İktidarın amaçladığı, susan bireylerden ve muhalefetsiz siyasetten daha öte. Düzeni hedef almayan bireylerin, düzenin içinde muhalefet yapan yazarların, medyanın ve örgütlerin siyaseti zaten düzen çerçevesinde sürer; bir çeşit “ağız dalaşı”yla yürür ve halkın da onunla yetinip oyalanması istenir. Amaçlanan, düzenin piyasacı oyunlarının ve gerici karartmalarının açığa çıkarılmaması, gerçeklerin üstündeki sisin kaldırılmaması, düzenin kılına bile dokunulmamasıdır.

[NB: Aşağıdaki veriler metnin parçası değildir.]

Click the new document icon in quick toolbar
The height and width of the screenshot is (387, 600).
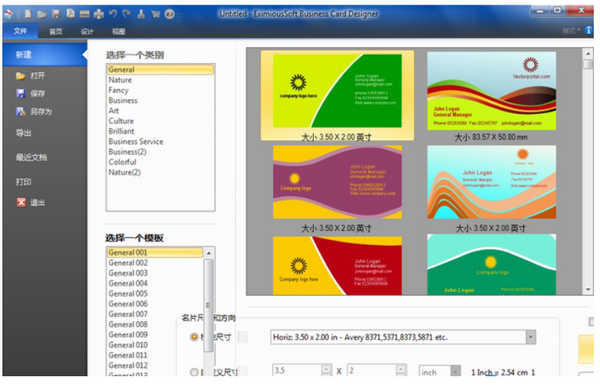(x=28, y=14)
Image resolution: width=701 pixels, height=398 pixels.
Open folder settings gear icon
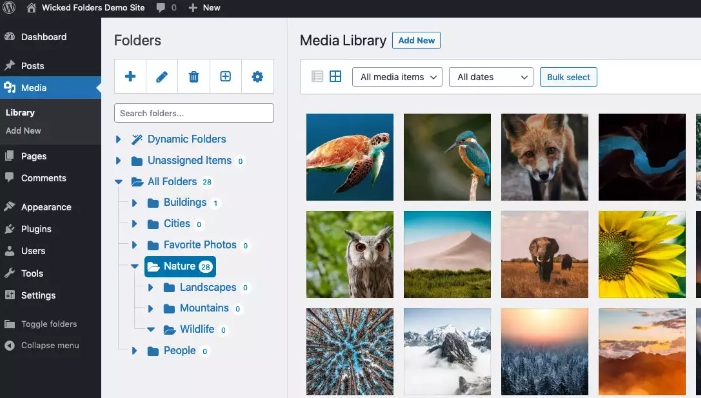click(257, 76)
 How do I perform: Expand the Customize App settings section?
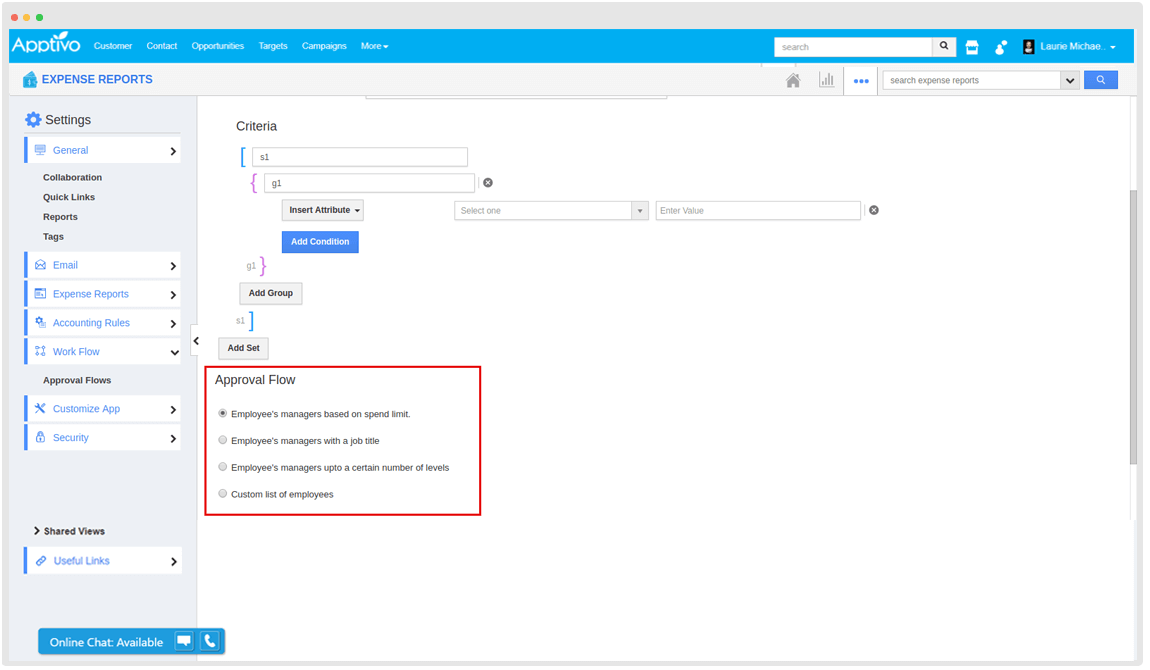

Dumanlı havada AKP siyasetini, gerici mesajları, emperyalist savaşı, küfür ve tehditleri paylaşanlara göz yumulması; gerçeklerin açıklanmasının ve paylaşılmasının baskılanması kargaların güleceği cinsten tavrın göstergesi.

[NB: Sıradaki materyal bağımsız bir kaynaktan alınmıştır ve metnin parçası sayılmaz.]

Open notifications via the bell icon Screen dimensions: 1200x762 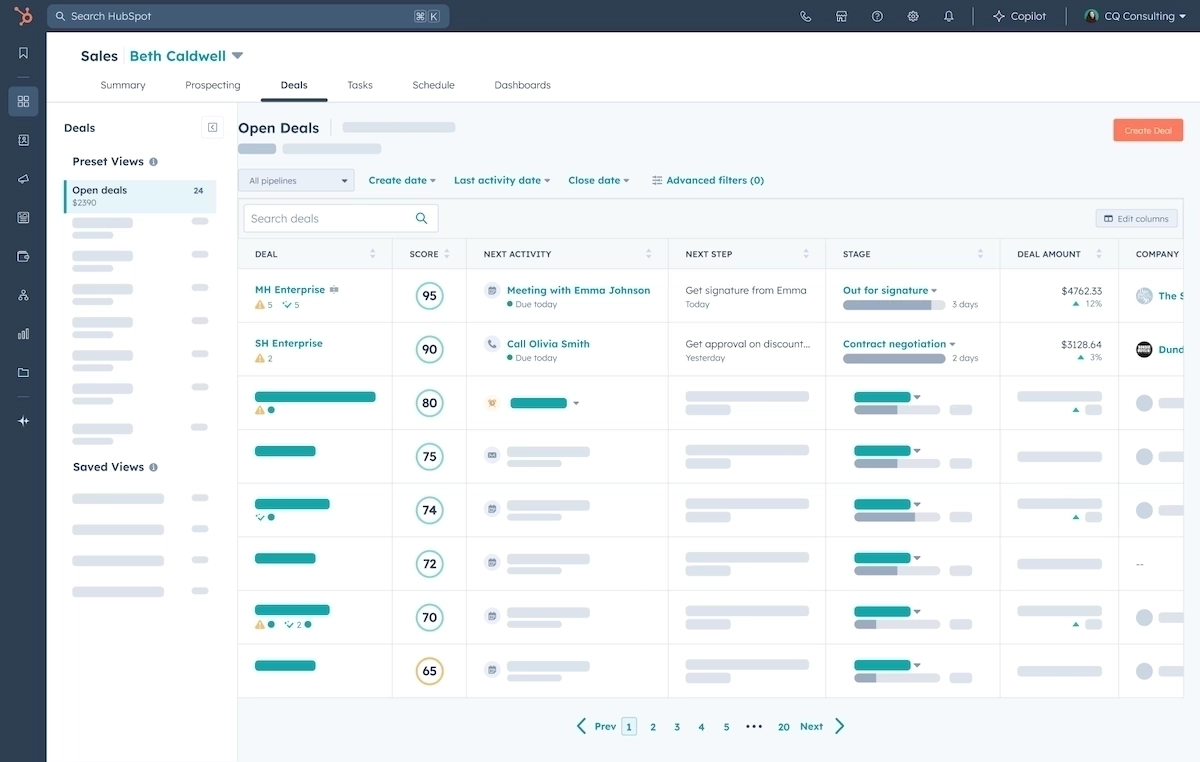coord(949,16)
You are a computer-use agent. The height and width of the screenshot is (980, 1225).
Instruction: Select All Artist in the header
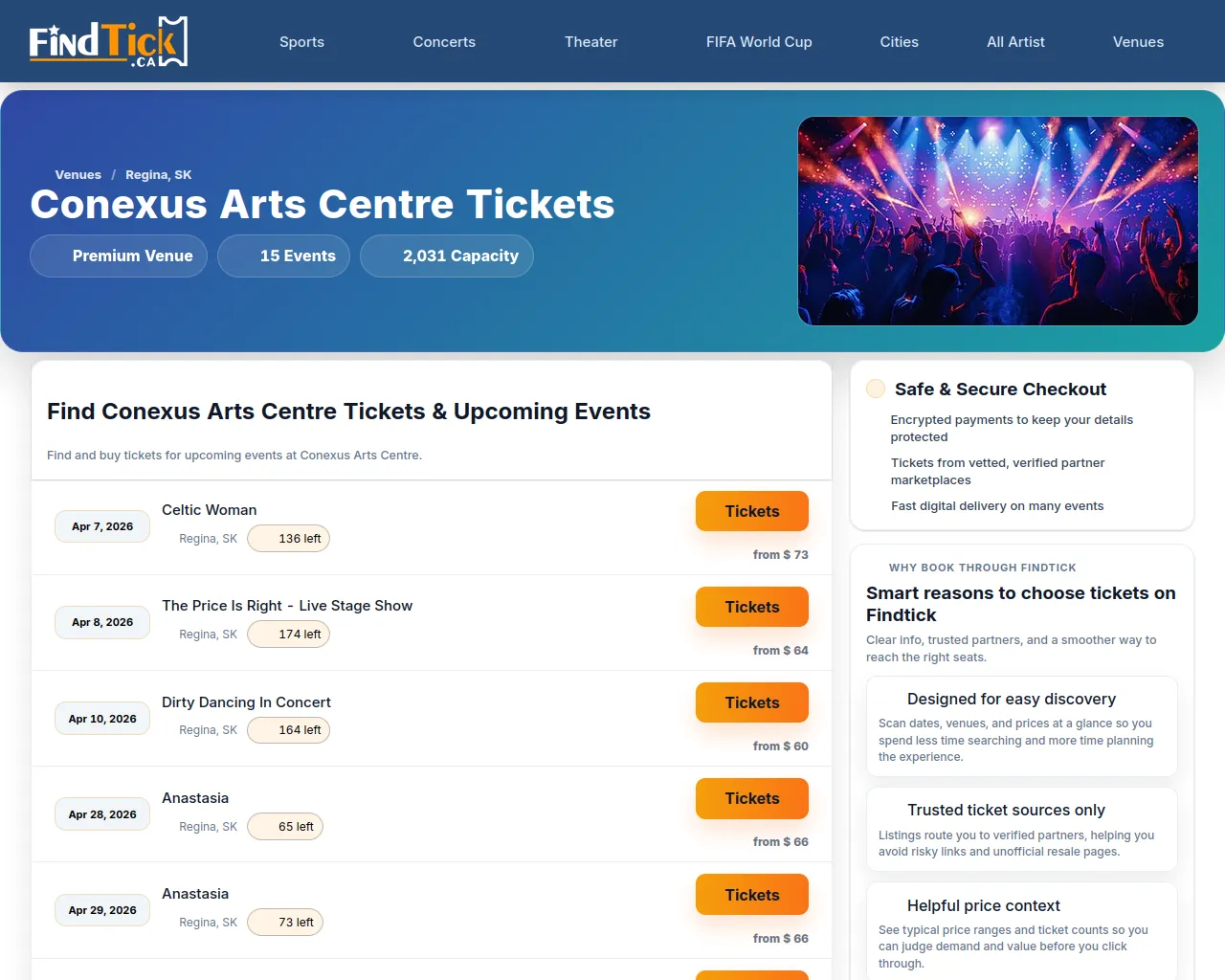click(x=1015, y=42)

Halka hakaret eden, halkı kin ve nefrete sevk eden troller yerine, iktidarın ve düzenin çerçevesi dışına çıkanlar hedef gösterilerek örgütlü siyasetin itibarsızlaştırılacağını, susturulacağını sanmak abesle iştigaldir.

İşçi sınıfı karakteriyle donanmış Parti ve Partili karşısında suç yaratmaya kalkışmak yalnızca sömürücünün aczinin ve çöküşünün dışavurumu olur.

Solu susturma ve düzen hizasına getirme projesiyle, uyumlaştırma oyunlarıyla komünistlerin işi olmaz. Komünistlerin görüş, değerlendirme ve açıklamaları her zaman açık, net, anlaşılır, ödünsüz ve sapmasız olur; uyumlu ya da ılımlı siyasetten bağımsız olarak gerçekleri içerir ve dolanmaz. Partili Partisine, Parti de Partiliye güvenir. Yanıt verilecekse Parti verir ve Parti taraf olmaktır zaten.

Sömürücülerin sevdiği dumanlı medyayı ve havayı netleştirip seçenekleri güçlendirmek, emekçi halkı ayağa kaldırmak işçi sınıfı kararlılığıyla hiç de zor değil.